ENTRIES SUPPLIED Block Start

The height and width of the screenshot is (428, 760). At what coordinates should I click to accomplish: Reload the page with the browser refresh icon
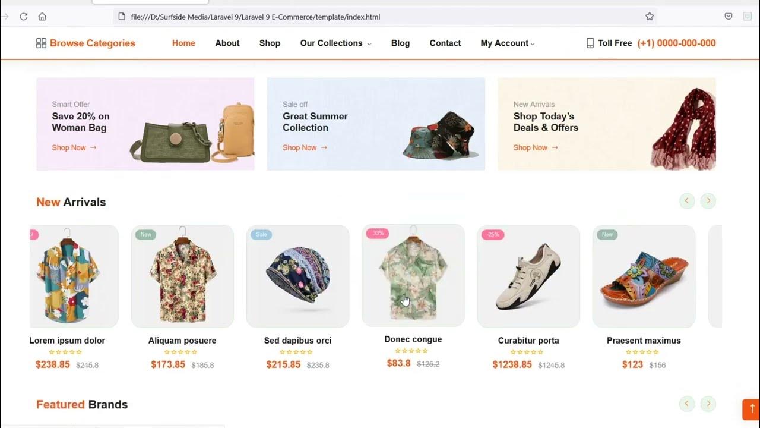coord(24,17)
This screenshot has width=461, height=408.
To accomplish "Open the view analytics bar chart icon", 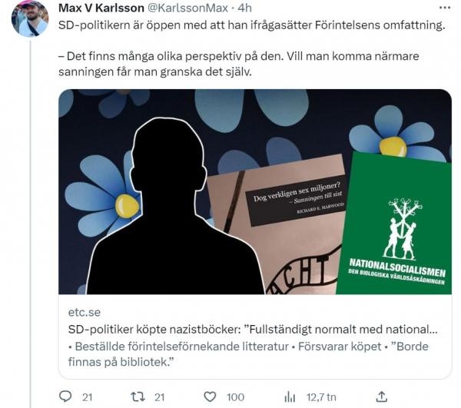I will 290,397.
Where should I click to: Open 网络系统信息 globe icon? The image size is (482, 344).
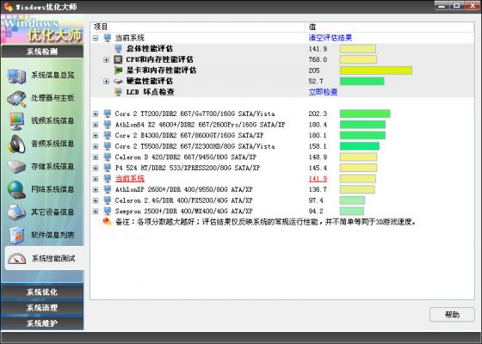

ENTRIES SUPPLIED Block End

» WORK REQUIRED: Repeat the records above exactly, from the first line through the line containing "This screenshot has width=461, height=408.", and leave out the pictures.

» EXPECTED OUTPUT:
The height and width of the screenshot is (428, 760). At what coordinates should I click to accomplish: Reload the page with the browser refresh icon
coord(24,17)
This screenshot has width=461, height=408.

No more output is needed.